— START OF PAGE EXTRACT —
Studio album by HDK
- Released: March 2014
- Studio: The Rock Station Studios, Reuver, Netherlands
- Genre: Heavy metal, death metal, thrash metal, melodic death metal
- Length: 50:51
- Label: Revolutionary Records
- Producer: Sander Gommans, Amanda Somerville

HDK chronology
| System Overload (2009) | Serenades of the Netherworld (2014) |  |

= Serenades of the Netherworld =

Serenades of the Netherworld is the second album released by Dutch guitarist Sander Gommans's project HDK (Hate, Death, Kill). "Revelation" and "Return from Tomorrow" were released as single tracks, while the entire album itself entered stores on 1 September 2014.
— END OF PAGE EXTRACT —
— START OF SOURCE MATERIAL —
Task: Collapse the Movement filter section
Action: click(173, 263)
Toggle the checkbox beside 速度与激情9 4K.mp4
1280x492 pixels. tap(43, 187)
— END OF SOURCE MATERIAL —
▶ _SET OF TASKS_
A - Which studio does the album entry list for Serenades of the Netherworld?
B - Using the album entry, explain in one or two sentences what HDK is and what its letters stand for.
C - How would you render this sentence from the album entry in Spanish: "Serenades of the Netherworld is the second album released by Dutch guitarist Sander Gommans's project HDK (Hate, Death, Kill)."

▶ _WRITTEN RESPONSES_
A - The Rock Station Studios in Reuver, Netherlands.

B - HDK is a project of the Dutch guitarist Sander Gommans. Its letters stand for Hate, Death, Kill.

C - Serenades of the Netherworld es el segundo álbum publicado por HDK (Hate, Death, Kill), el proyecto del guitarrista neerlandés Sander Gommans.